"Technology won't replace teachers, but teachers who use technology will probably replace teachers who don't"
|Working together on a skit|
I am a technology addict. As I type this on my Chromebook, my iPhone, iPad, and Toshiba laptop are not too far from my fingertips. I have prbably spent more money on personal technology than I have spent on clothing. I like to be able manipulate and explore things; technology allows me to do that on a grander scale. More so than my own enjoyment of technology, I love to pair this with another of my passions: teaching.

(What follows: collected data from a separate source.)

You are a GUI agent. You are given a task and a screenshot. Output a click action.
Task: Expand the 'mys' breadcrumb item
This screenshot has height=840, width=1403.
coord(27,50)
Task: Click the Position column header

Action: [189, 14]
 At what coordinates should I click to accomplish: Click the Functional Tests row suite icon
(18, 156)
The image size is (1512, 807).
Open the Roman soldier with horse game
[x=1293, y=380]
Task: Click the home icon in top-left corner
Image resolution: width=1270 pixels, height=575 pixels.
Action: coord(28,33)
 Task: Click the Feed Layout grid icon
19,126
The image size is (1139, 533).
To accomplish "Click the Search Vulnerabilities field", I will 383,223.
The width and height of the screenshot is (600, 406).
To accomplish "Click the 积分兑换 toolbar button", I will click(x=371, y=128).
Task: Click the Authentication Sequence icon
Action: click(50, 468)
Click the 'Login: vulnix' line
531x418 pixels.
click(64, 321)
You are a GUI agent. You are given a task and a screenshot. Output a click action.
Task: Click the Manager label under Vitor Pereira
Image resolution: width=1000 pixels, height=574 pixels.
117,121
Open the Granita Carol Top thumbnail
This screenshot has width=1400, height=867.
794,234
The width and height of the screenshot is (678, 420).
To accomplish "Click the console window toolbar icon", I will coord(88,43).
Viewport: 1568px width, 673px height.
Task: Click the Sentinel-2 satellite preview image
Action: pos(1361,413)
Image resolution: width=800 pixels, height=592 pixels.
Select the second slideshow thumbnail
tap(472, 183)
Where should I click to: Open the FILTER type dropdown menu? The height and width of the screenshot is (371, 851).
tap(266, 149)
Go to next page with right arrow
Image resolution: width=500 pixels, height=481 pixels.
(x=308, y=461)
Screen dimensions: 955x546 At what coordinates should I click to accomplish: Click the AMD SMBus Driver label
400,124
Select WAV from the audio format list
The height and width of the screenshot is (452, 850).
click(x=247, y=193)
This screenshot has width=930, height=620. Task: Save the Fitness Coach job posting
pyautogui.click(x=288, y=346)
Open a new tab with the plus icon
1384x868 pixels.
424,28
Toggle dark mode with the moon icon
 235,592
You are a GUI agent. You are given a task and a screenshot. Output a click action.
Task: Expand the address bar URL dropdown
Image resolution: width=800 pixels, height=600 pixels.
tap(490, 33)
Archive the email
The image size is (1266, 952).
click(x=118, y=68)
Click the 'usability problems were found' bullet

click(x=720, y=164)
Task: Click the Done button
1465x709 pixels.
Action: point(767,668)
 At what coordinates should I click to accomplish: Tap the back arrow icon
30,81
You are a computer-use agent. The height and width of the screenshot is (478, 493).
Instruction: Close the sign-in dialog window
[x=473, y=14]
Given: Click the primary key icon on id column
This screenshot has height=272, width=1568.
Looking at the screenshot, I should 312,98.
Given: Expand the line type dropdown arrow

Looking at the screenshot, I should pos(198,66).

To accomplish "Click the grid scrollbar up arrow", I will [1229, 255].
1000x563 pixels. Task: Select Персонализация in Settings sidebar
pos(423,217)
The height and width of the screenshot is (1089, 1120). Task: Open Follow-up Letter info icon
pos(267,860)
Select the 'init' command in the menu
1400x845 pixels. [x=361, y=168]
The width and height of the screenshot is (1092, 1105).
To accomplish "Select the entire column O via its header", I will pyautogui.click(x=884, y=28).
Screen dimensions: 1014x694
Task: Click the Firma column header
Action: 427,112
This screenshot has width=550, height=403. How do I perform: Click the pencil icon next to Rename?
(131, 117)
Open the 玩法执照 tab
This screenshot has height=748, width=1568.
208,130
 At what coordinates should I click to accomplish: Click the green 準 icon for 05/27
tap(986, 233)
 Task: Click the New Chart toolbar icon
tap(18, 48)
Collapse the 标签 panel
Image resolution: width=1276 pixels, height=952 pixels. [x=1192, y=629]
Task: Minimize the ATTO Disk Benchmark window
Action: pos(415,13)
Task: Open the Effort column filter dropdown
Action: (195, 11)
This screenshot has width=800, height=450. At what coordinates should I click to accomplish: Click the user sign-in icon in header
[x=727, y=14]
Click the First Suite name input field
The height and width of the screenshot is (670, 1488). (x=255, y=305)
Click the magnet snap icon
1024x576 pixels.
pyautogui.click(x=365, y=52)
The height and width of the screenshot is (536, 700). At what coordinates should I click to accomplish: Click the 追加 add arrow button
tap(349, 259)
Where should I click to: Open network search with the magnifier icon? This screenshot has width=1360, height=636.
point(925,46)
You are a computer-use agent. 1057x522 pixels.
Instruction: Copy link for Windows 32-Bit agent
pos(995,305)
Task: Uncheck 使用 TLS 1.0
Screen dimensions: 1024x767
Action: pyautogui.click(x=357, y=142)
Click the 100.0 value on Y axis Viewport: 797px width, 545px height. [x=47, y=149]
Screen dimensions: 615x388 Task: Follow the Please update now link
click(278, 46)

First and foremost, I do not integrate technology simply for the sake of integrating technology. I do it in a purposeful manner: either to extend and enhance learning (such as with the Green Screen Skits) or to teach them real-world skills. I believe that for students to be able to be successful in life they must be able to effectively and efficiently utilize tech. Many students are good with technology, but we must make an effort to extend this past being able to get a high score on Angry Birds.
|Collaborating on a Presentation|
The absolute powerhouse to my technology integration efforts has been Google Apps for Education (GAFE.) In the fall, I was selected as one of six educators who effectively use technology in their classroom to be a part of a Google Educator Consortium. I earned my Google Certified Educator before anyone else in my cohort and even presented to the entire consortium. My work with teachers and tech will form the basis of a blog post later in the summer.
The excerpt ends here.